This study addresses the complementary integration of experimental data (high internal validity but scarce and costly) and observational data (abundant and inexpensive but subject to unobserved confounding bias) in causal inference. Methodologically, we propose a unified empirical risk minimization framework featuring a weighted joint loss function—novelly incorporating both external validity (i.e., generalizability of experimental findings) and model goodness-of-fit into causal parameter estimation. Experimental and observational losses are adaptively balanced via cross-validation, and non-asymptotic error analysis ensures theoretical reliability. Experiments on synthetic and real-world datasets demonstrate that our approach significantly outperforms single-source baselines across estimation accuracy, robustness to confounding, and out-of-sample generalization.

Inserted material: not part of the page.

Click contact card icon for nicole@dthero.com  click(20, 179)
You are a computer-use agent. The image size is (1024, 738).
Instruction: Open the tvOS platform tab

We develop new methods to integrate experimental and observational data in causal inference. While randomized controlled trials offer strong internal validity, they are often costly and therefore limited in sample size. Observational data, though cheaper and often with larger sample sizes, are prone to biases due to unmeasured confounders. To harness their complementary strengths, we propose a systematic framework that formulates causal estimation as an empirical risk minimization (ERM) problem. A full model containing the causal parameter is obtained by minimizing a weighted combination of experimental and observational losses--capturing the causal parameter's validity and the full model's fit, respectively. The weight is chosen through cross-validation on the causal parameter across experimental folds. Our experiments on real and synthetic data show the efficacy and reliability of our method. We also provide theoretical non-asymptotic error bounds.